## Given text
Updated: Feb 1
COVID forced a shift in how excellence in teaching is viewed - or if it didn’t happen that way, it should have. Over the past two years, schools needed to quickly shift their teaching model to meet students’ needs, depending on the specific circumstances of their school and the students themselves. Whether hybrid teaching, completely virtual/remote, or in-person wearing a mask and social distancing with students, delivery of instruction changed. Students adapted accordingly to the mode of instruction, with many proceeding throughout the last school year remotely learning from home. In their bedrooms or kitchens, or perhaps public libraries and community centers, students recognized that being present for class meant logging into a digital classroom, participating in a small group breakout room or responding in a chat box. They communicated with their teachers via email and virtual conferences, leveraging their overall comfort with using technology and at times, sharing their own knowledge with their teachers.
I recently had the opportunity to visit a middle school language arts class, taught remotely by the teacher (due to a required quarantine) with students both in-person and online from home, also quarantining. The teacher's lesson was a discussion based on the book the group was reading together (A Good Kind of Trouble by Lisa Moore Ramee). Through the use of student discussion leaders (both in-person and online), clear classroom expectations, established relationships with students and the choice of a highly relatable book, this class was a magical example of student engagement and critical thinking around the topics presented. In many ways, it held all of the components of a great lesson and class discussion that would occur very regularly throughout an ordinary school year. But of course, due to COVID protocols, this is anything but an ordinary school year. At that time I observed active and engaged students volunteering to read and lead the discussion, tackling difficult vocabulary and utilizing critical thinking to understand the author’s intent - all while sitting in the classroom with headphones on, a few on their yoga mats on the floor, and others at home in various spaces. In the classroom, the air conditioner was on full blast that day, so students wrapped in sweaters and blankets, some sitting on the windowsill to get warmer in the sun. They muted and unmuted themselves to participate, virtually raising their hands or waving to catch the attention of the discussion leader.
It is indeed a “new normal” of viewing great education. If you were looking for rows of desks with students quietly listening to a teacher lecture at the front of the room - this was not that class! However, if you were looking to see an example of an exceptional teacher leading a group of actively engaged students critically analyzing literature, this was that class! Looking through the lens of great teaching under differing circumstances, this was truly the joyful pursuit of learning.

## Records provided
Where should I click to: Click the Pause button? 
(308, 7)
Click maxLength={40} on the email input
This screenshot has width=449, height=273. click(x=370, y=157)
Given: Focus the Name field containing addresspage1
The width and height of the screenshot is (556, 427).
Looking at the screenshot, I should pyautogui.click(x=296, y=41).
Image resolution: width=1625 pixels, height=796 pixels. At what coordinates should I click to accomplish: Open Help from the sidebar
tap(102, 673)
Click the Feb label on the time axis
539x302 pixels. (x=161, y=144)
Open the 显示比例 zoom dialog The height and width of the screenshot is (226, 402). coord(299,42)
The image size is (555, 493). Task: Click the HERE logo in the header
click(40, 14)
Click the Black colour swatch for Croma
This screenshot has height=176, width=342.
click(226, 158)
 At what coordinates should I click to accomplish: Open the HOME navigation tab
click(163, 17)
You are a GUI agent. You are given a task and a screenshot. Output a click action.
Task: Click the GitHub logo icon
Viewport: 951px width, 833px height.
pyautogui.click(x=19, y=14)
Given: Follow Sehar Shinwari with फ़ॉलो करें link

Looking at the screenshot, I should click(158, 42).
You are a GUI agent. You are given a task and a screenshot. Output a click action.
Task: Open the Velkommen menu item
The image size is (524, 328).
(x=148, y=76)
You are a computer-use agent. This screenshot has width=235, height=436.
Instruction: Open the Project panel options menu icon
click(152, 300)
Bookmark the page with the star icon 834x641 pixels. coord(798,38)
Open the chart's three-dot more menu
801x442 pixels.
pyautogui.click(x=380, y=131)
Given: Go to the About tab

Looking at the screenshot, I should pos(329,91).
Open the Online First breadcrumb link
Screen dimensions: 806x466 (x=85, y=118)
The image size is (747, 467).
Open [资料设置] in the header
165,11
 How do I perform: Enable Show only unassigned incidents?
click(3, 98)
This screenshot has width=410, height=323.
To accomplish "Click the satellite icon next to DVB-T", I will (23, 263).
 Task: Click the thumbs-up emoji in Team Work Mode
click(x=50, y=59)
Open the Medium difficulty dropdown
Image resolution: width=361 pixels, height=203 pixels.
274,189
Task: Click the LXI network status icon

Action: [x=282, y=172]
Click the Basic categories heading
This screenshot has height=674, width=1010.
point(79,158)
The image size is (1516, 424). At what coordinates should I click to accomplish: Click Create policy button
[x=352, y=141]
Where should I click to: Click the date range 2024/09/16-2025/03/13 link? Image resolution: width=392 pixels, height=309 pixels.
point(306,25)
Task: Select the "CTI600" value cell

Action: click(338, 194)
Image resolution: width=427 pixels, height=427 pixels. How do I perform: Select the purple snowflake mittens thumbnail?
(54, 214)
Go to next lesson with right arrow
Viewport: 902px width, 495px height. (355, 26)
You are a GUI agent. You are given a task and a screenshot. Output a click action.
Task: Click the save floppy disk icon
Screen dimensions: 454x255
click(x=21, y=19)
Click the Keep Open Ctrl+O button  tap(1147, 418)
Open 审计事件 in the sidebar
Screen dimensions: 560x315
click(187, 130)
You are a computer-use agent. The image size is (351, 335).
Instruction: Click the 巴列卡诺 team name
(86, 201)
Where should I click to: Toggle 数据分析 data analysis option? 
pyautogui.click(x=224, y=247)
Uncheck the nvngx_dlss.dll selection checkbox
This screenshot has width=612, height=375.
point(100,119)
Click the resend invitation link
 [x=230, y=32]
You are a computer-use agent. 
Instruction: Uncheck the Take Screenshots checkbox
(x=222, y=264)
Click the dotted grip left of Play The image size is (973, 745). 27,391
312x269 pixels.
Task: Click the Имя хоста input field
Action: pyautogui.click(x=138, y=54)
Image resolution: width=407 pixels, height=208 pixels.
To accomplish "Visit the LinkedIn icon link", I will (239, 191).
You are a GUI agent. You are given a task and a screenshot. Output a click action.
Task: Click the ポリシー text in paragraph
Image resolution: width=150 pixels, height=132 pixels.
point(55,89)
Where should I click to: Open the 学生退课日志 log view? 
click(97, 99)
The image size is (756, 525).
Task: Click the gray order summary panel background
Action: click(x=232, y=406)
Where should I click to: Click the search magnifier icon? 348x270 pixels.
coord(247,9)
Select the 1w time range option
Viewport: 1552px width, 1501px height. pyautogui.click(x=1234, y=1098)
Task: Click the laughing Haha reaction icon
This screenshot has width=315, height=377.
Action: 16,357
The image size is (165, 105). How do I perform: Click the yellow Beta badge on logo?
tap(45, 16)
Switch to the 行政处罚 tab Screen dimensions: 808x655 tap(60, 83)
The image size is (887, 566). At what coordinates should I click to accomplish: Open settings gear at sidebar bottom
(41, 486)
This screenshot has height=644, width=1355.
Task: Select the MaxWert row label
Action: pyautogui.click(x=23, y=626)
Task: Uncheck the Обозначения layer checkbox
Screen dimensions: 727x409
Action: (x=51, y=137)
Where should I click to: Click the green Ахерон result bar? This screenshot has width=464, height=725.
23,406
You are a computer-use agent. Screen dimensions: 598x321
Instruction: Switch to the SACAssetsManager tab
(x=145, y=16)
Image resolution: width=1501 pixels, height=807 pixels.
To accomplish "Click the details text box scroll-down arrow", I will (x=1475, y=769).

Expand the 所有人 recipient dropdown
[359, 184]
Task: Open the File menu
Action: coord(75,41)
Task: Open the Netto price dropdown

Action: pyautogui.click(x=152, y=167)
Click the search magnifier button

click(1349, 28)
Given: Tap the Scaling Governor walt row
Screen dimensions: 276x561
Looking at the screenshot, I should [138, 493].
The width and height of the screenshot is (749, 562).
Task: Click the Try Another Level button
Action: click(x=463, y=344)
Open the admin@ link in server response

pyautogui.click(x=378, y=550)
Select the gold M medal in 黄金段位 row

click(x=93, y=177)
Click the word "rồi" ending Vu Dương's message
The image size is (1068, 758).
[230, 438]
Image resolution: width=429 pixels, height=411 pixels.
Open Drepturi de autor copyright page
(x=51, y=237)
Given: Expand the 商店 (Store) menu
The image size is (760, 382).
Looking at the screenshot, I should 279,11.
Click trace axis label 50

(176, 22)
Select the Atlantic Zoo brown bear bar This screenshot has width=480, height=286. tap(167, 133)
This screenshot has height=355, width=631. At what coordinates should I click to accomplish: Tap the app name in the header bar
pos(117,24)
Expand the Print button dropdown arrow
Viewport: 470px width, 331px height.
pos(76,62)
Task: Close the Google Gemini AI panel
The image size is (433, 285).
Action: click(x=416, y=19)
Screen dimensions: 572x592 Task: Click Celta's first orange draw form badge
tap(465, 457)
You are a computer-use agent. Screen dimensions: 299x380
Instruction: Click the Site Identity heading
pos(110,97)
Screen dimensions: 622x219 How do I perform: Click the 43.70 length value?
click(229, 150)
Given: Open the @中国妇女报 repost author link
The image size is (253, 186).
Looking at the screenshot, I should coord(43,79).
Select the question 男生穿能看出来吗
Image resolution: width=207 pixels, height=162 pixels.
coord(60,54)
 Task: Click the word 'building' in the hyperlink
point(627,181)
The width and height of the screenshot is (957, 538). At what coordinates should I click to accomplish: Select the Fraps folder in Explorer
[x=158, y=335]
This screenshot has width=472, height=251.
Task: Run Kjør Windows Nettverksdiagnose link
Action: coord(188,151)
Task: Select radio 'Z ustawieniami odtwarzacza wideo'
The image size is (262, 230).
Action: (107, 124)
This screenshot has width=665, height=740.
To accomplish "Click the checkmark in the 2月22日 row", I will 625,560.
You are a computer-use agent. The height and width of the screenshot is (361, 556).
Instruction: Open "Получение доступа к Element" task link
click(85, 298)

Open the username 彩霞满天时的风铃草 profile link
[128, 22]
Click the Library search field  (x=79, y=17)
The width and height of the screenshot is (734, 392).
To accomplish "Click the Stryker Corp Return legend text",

## About this exercise
Can you reproduce the passage on teaching during COVID word for word, starting with "It is indeed" and going on through "pursuit of learning."?

## Finished exercise
It is indeed a “new normal” of viewing great education. If you were looking for rows of desks with students quietly listening to a teacher lecture at the front of the room - this was not that class! However, if you were looking to see an example of an exceptional teacher leading a group of actively engaged students critically analyzing literature, this was that class! Looking through the lens of great teaching under differing circumstances, this was truly the joyful pursuit of learning.